Skip to contents

Software for error detection goes well beyond scrutiny. This vignette presents broadly similar packages and apps, with no claim to completeness.

Please contact me if you know about relevant software that isn’t listed here (email: jung-lukas@gmx.net).

  • For good reason, statcheck by Sacha Epskamp and Michèle Nuijten is the best-known error detection software. It reconstructs p-values and tests them for consistency with their respective statistic, such as t or F. Even better, it operates on PDF files automatically, enabling users to scan massive amounts of published articles. Steve Haroz built a simple edition of the statcheck web app.

  • James Heathers’ SPRITE algorithm reconstructs possible distributions of raw data from summary statistics. James also wrote a light introduction to SPRITE. For R users, it was implemented in rsprite2 by Lukas Wallrich, building up on code by Nick Brown. Jordan Anaya developed a Python-based SPRITE app.

  • The R package validate by Mark P.J. van der Loo provides numerous tools for data checking.
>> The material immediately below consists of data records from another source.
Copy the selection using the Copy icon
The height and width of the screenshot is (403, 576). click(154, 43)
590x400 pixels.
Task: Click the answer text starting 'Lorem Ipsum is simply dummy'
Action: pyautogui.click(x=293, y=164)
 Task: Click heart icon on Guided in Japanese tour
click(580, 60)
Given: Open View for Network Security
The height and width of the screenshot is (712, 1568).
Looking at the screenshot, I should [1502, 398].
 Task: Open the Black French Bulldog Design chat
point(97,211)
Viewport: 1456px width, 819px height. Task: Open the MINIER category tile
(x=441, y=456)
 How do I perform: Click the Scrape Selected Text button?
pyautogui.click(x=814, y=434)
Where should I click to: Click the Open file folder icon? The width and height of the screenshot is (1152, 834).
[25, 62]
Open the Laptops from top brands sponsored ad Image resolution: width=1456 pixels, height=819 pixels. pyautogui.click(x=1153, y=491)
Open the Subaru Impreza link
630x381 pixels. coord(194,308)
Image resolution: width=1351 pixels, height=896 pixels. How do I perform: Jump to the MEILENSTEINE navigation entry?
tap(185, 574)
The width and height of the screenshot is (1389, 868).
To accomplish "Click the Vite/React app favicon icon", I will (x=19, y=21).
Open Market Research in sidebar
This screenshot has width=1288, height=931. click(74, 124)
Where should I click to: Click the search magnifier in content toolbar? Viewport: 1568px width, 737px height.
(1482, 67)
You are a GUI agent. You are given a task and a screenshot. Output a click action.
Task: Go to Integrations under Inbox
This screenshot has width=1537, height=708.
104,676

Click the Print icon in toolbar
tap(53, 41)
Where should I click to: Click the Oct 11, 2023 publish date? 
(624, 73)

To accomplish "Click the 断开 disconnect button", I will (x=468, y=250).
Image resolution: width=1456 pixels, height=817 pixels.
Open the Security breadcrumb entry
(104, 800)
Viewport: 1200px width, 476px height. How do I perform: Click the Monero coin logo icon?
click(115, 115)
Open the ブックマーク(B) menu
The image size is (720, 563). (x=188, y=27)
  • The delta-F test for linearity, a.k.a. the “Förster test”, was implemented in Dale J. Barr’s R package forsterUVA.

  • Several R packages leverage the Benford distribution of naturally occurring numbers to assess whether reported numbers are, in fact, natural. These packages include:

    • benford.analysis by Carlos Cinelli contains various sophisticated tools for inspecting data using the Benford distribution.

    • jfa by Koen Derks offers a full statistical auditing suite (including Benford analysis).

  • Emerging from the Pruitt investigations, there is now R software for analyzing sequences:

    • The package twopointzerothree (by an anonymous developer) checks data for sequences of perfectly correlated numbers. These numbers are either duplicates of each other or they are duplicates offset by some constant amount; hence the name.

    • Similarly, the sequenceSniffer app by Anne Rutten detects repetitions in sequences.